How does the city think things are going?

“You’d have to ask them. But they are pretty ecstatic about the product that we put on the ice. The level of hockey that is being played here now is a compliment to everything going on in the city.”

Are they still happy with the shared agreement between themselves and Prodigal?

“Haven’t had any conversations to the contrary on that matter. The thing is that we sit down and talk about selling tickets, and everyone is in agreement that we need to do everything we need to for tickets to be sold — within reason.”

What does the landscape of pro sports look like in OKC in ten years?

“Love it. Honestly, I can’t wait for ten years. The Thunder are awesome for Oklahoma City, you’ve got us, youve got the Redhawks, you’ve got the non-traditional, but high impact riverfront that likely becomes even more successful — things are good. The advent of newer sports to the city, soccer being one. We’ve got the Softball Hall of Fame. Part of what I did with X Games, I’m sitting there watching the College World Series, and it’s being broadcast from Oklahoma City, and suddenly it’s a lead-in event. NCAA Regionals becoming stronger, and perhaps the hosting of a Final Four — all these things are possible.”

What do the Oklahoma City Barons and Prodigal look like in 10 years?
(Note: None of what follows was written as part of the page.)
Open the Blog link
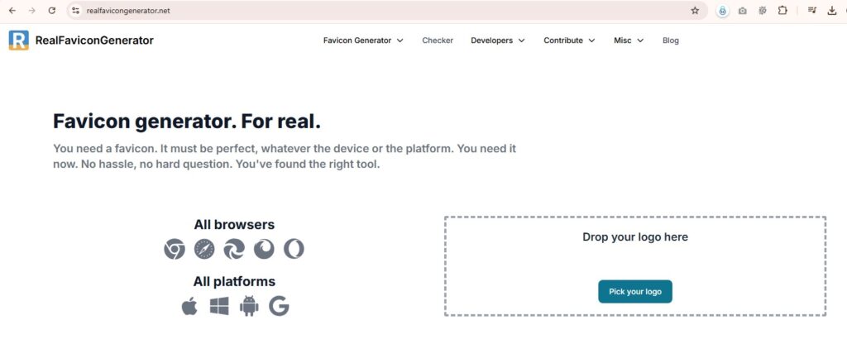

“Very diverse. We do so many things here at Prodigal. We co-promote bull riding events both here and in Tulsa. We also have a relationship with the PRCA and the State Fair Arena. We currently represent 6 guys in the top 10 in the world of professional bull riders. We have also started to represent professional baseball players. Our goal is to develop talent. Prodigal and the OKC Barons brand will not be the only things connected. Over time we hope to operate multiple brands. And those opportunities are coming, including one that I can’t talk about right now, but hopefully happens in the near future. And this endeavor will be a big compliment to what we are currently doing here.”

Financially speaking, are the Barons in good shape?

“Yes, absolutely. The way we designed this, everything was going to be done right. Are we where we want to be? No. Are we headed in the right direction? Yes. In my mind, what we had with the Blazers could never be salvaged. It was never going to be what it could have been.”

Were there any potential buyers for the Oklahoma City Blazers?

“It was a hard thing to consider given that the team was in the midst of a lawsuit. Those that did contact us about the Blazers only had the intentions to keep the team in this city. And in my mind, that wasn’t a good decision for Oklahoma City.”

Prodigal was also overseeing the direction of the Oklahoma City Redhawks. Was the team sold to Mandalay Entertainment to allow Prodigal to minimize their endeavors? Thus promoting hockey more?

“We simply got an offer we couldn’t refuse. I’d rather have kept it. I think it made sense to have a cross platform advertising and sponsorship buy that was year-round. Being able to leverage our operations with the people we had. To do more with that facility as well. Alot of the things that Mandalay has done in terms of changing their philosophy on how they do things were things that I wanted to do over time. They came to the table and said, ‘We really want the team, and here’s what we want to do.’ It just made a lot of financial sense at that time. They’ve done a great job, quicker than we could have done. Mainly because they have proven methods for baseball promotions. I think Oklahoma City is generally slow to change, so they’ve done a lot of changes in a very short time. With that said, all the changes they’ve made will be better for Oklahoma City and the health of the franchise down the road.”